I have been trying to carry out Principal Component Analysis (PCA) in R using the function psych::principal
. However the returned $p$-value has been very low in several attempts using different sets of variables.
Does it mean that the test of the hypothesis that the number of components is sufficient is rejected? (The number of components was obtained using the scree plot and the criterion of eigenvalue larger than 1.)
Is it unimportant for the purpose of obtaining components using PCA? If not, what can be done?
RC1 RC2 RC4 RC3 RC5
SS loadings 5.19 4.24 3.01 2.63 1.16
Proportion Var 0.27 0.22 0.16 0.14 0.06
Cumulative Var 0.27 0.50 0.66 0.79 0.85
Proportion Explained 0.32 0.26 0.19 0.16 0.07
Cumulative Proportion 0.32 0.58 0.77 0.93 1.00
Test of the hypothesis that 5 components are sufficient.
The degrees of freedom for the null model are 171 and the objective function was 23.32
The degrees of freedom for the model are 86 and the objective function was 2.64
The total number of observations was 103 with MLE Chi Square = 241.11 with prob < 1.2e-16
Thank you very much for the answers and input! All help are very much appreciated! I look forward to more detailed documentation of the package to be available.
Best Answer
Goodness of fit cannot be meaningfully computed for PCA. The
principal
function is doing something strange here.Function
principal()
is part of thepsych
package that implements factor analysis, and is designed to implement PCA in a manner mimicking factor analysis. In factor analysis, goodness of fit can be meaningfully computed as follows.Given a $p\times p$ covariance matrix $\mathbf S$, factor analysis fits a $p\times k$ matrix of loadings $\mathbf W$ where $k$ is the number of factors and a diagonal $p\times p$ matrix of uniquenesses $\boldsymbol \Psi$ such that $$\mathbf S \approx \mathbf C = \mathbf W \mathbf W^\top + \boldsymbol \Psi.$$ There are different methods of "factor extraction", differing in how exactly the distance between $\mathbf C$ ans $\mathbf S$ is measured. Maximum likelihood method finds loadings and uniquenesses maximizing log-likelihood of the observed data. The log-likelihood of the data is given by $$L_k=-\frac{n}{2}\left[p\ln(2\pi) + \ln|\mathbf C| + \mathrm{tr}(\mathbf C^{-1}\mathbf S)\right],$$ where $n$ is the number of data points (observations). Given two models with different number of factors $k_1$ and $k_2$, they can be compared via a likelihood ratio test that tells us that $$2(L_{k_1} - L_{k_2}) \sim \chi^2_{\mathrm{df}_1-\mathrm{df}_2}.$$ In particular, a model with $k$ factors can be compared to the "full" model with $k=p$ and $\mathbf C=\mathbf S$.

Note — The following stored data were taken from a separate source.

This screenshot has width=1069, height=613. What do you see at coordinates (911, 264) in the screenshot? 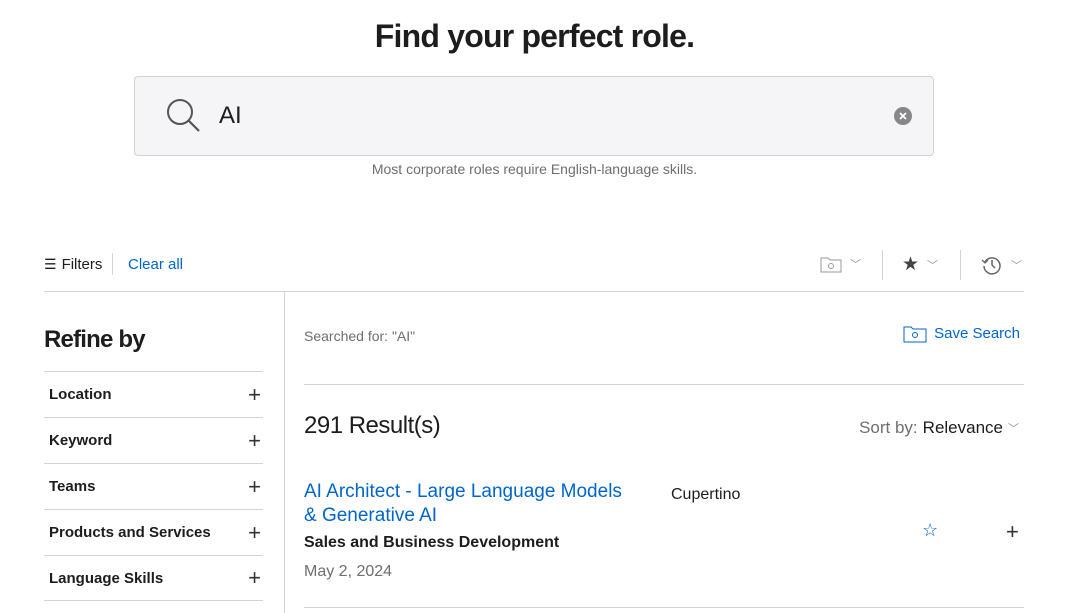
I see `star-icon: ★` at bounding box center [911, 264].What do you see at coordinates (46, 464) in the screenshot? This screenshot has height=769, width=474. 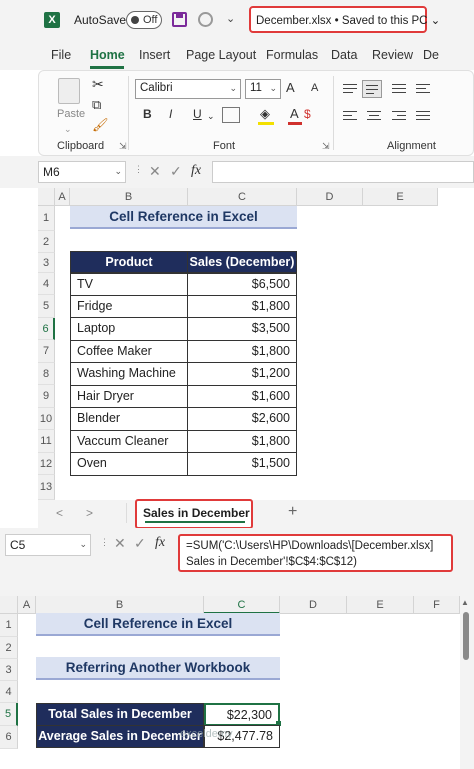 I see `row-header: 12` at bounding box center [46, 464].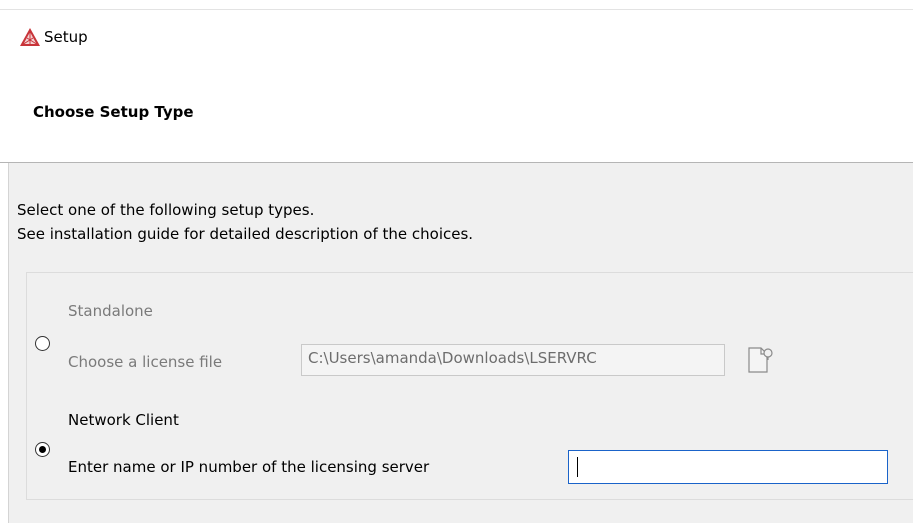 Image resolution: width=913 pixels, height=523 pixels. What do you see at coordinates (42, 344) in the screenshot?
I see `standalone-radio` at bounding box center [42, 344].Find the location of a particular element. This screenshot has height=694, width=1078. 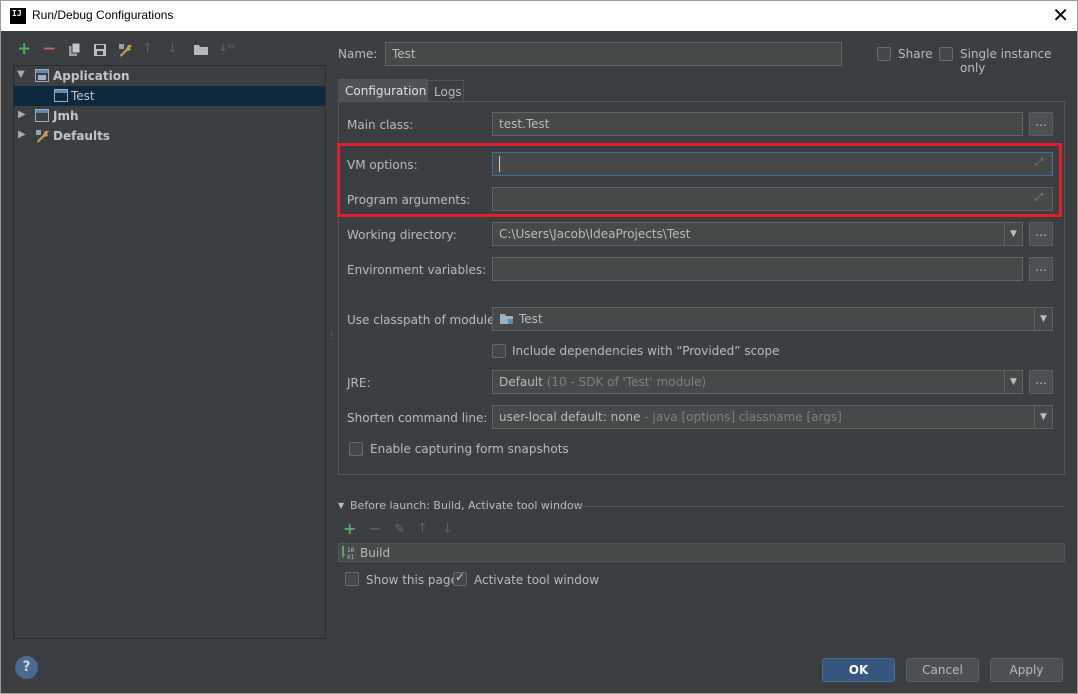

separator is located at coordinates (820, 506).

In PCA, there is no $\boldsymbol \Psi$ and so $\mathbf C_\mathrm{PCA}=\mathbf W\mathbf W^\top$. This makes $\mathbf C$ low-rank, with zero determinant, and non-invertible.
Consequently, in PCA likelihood cannot be computed and likelihood ratio is undefined (ultimately because PCA is not a probabilistic model).
What exactly
principal()
is doing to "compute" it, is impossible to understand from its manual page. Having looked into its source code I saw that all the goodness of fit computations are done by thefactor.stats()
function, which again has an unclear manual page. The source code offactor.stats()
reveals that after computing model covariance matrix $\mathbf C = \mathbf W\mathbf W^\top$, the algorithm makes its diagonal equal to the diagonal of $\mathbf S$ (making it full rank). This is the correct computation in factor analysis because there the diagonals of $\mathbf C$ and $\mathbf S$ always coincide (due to the matrix of uniquenesses), but makes no sense in PCA.The resulting goodness of fit computation is essentially a factor analysis computation, but with PCA loadings. This is weird. I am not sure how this could be justified. My advice would be to ignore it and to use some other approach instead.
(Having said that, I guess that a very low $p$-value still does indicate that the number of components is "not sufficient": after all, such "diagonal-adjusted" $\widetilde{\mathbf C}$ is closer to $\mathbf S$ than the original $\mathbf C$, so if $\widetilde{\mathbf C}$ does not provide a sufficient fit, then $\mathbf C$ does not either.)